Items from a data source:
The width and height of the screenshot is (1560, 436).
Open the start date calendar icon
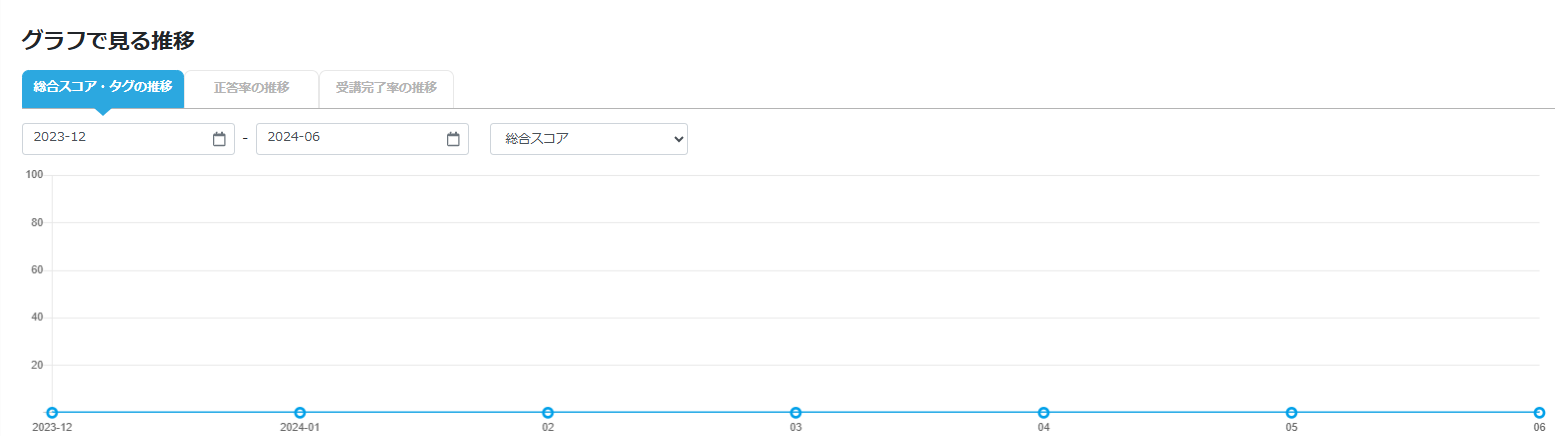[x=220, y=139]
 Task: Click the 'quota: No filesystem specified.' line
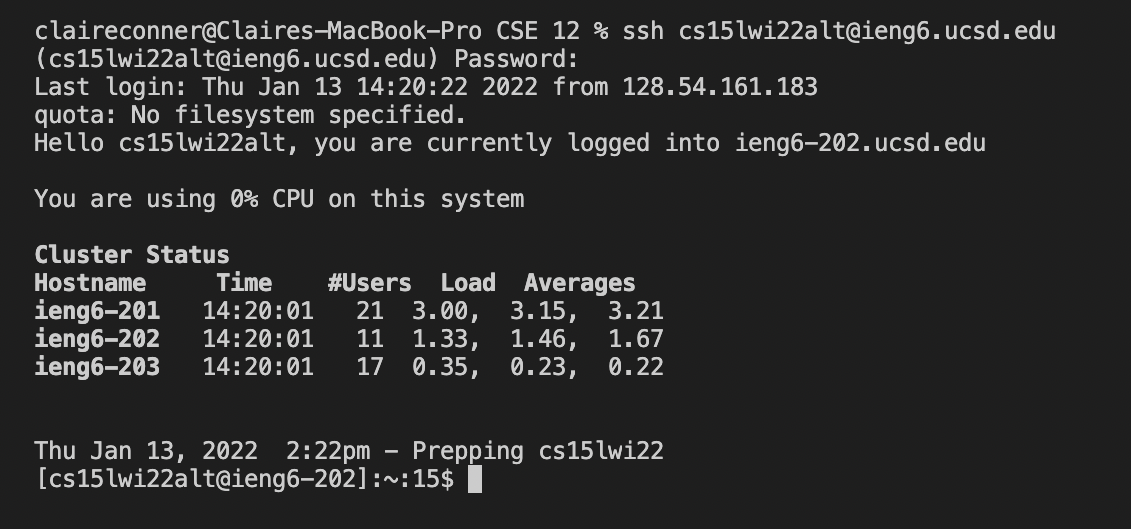coord(250,115)
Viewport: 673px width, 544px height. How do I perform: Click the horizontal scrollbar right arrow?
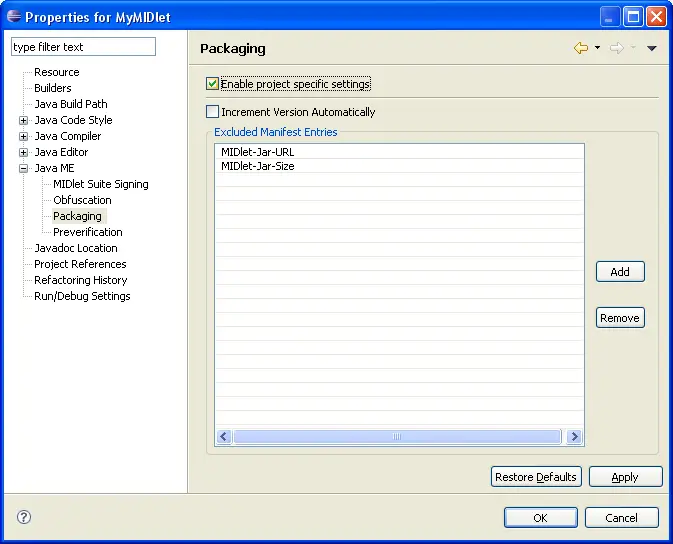574,437
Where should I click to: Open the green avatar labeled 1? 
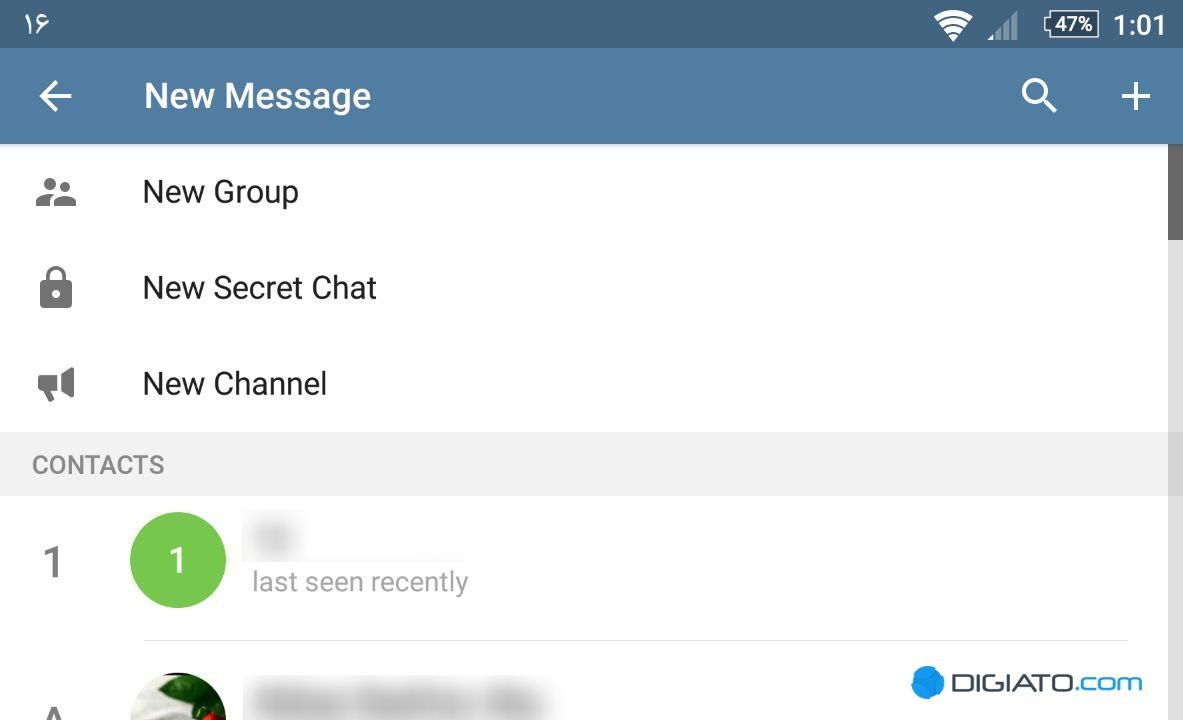(x=178, y=560)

▶ **Work to complete**: Exact repetition of the data is needed, with no images retained.

▶ **Your solution**:
The width and height of the screenshot is (1560, 436).
Open the start date calendar icon
[x=220, y=139]
 Task: Click the 'quota: No filesystem specified.' line
coord(250,115)
Viewport: 673px width, 544px height. How do I perform: Click the horizontal scrollbar right arrow?
574,437
Where should I click to: Open the green avatar labeled 1? 
(x=178, y=560)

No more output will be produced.